Classic trial season is under way and, as these listed and pattern events are used by some of the horses who will contest the classics and other Group 1 events in the weeks and months ahead, it is generally hoped that they will produce some clear-cut winners and informative results.
The Group 3 Prix Noailles at ParisLongchamp produced a three-way photo finish, which is usually disappointing, but these colts finished eight lengths clear of their closest pursuer so it may be decent form. The ground was heavy, which can exaggerate the margins, and perhaps some of those who were well-beaten will be seen to better effect on a sounder surface. It is possible that the runner-up, Alhadab, could ultimately prove best of the trio as that first-crop son of Camelot (by Montjeu) was the least experienced, having just his fourth start. Third-placed Flag Of Honour, an Aidan O'Brien-trained Galileo colt who won the Group 3 Eyrefield Stakes at Leopardstown in late October, was favourite and running his fifth race, but could be a smart 10-12 furlong performer. The winner, however, could be a leading stayer in the making. A 30th individual stakes winner for Haras du Logis stallion Manduro (by Monsun), whose six top-level winners include Group 1 Prix du Cadran, dual Group 1 Prix Royal-Oak and triple Group 2 Dubai Gold Cup star Vazirabad, he comes from a family whose stakes and pattern winners have come over the full range of flat racing distances.

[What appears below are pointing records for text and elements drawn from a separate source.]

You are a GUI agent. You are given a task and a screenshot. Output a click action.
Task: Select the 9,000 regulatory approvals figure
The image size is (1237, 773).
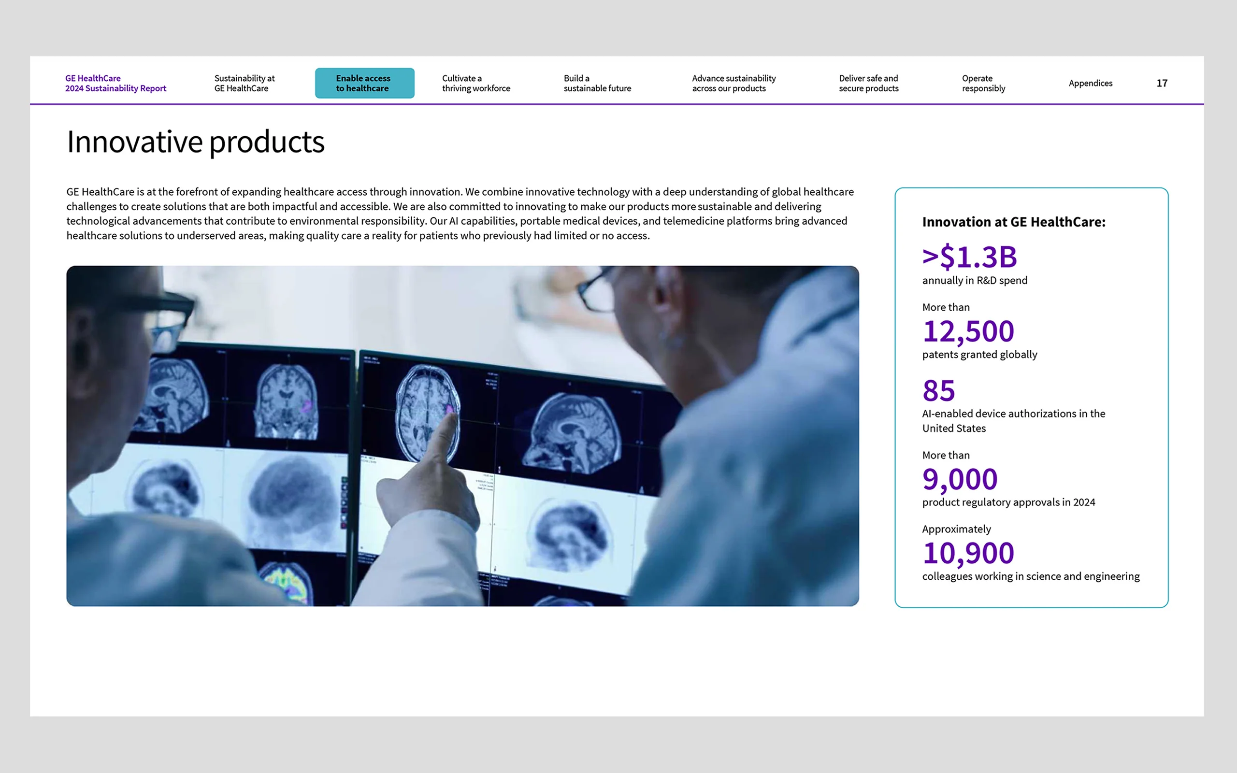(959, 479)
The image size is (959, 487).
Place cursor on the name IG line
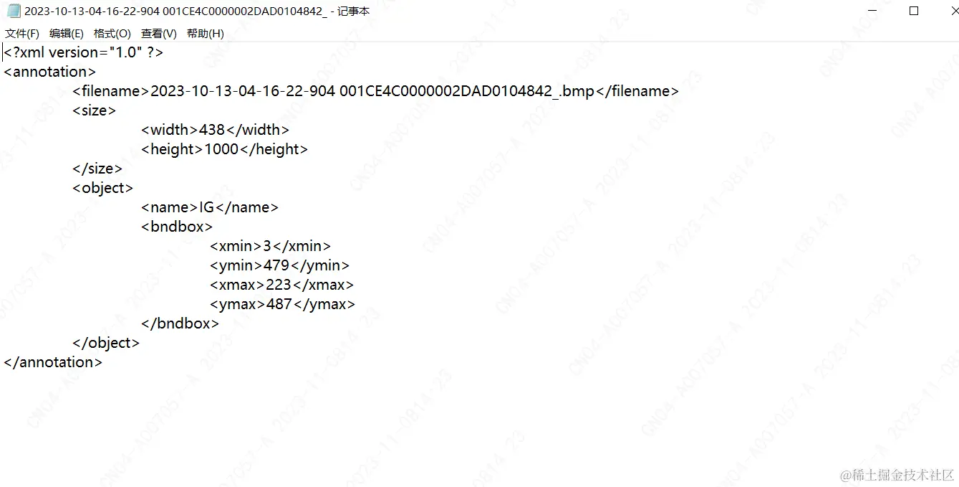(210, 207)
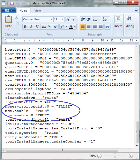Toggle Italic formatting button
Screen dimensions: 140x160
point(31,27)
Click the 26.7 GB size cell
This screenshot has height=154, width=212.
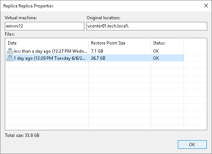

Pharrell began his career at La Teste De Buch in July, finishing third over seven furlongs on good ground, and got off the mark over a furlong farther at the same venue a month later. He was then a one-and-three-quarter-length third to Latita – who filled that same placing behind Musis Amica in the Group 3 Prix de la Grotte today – over nine furlongs on soft ground at Salon-de-Provence in late September.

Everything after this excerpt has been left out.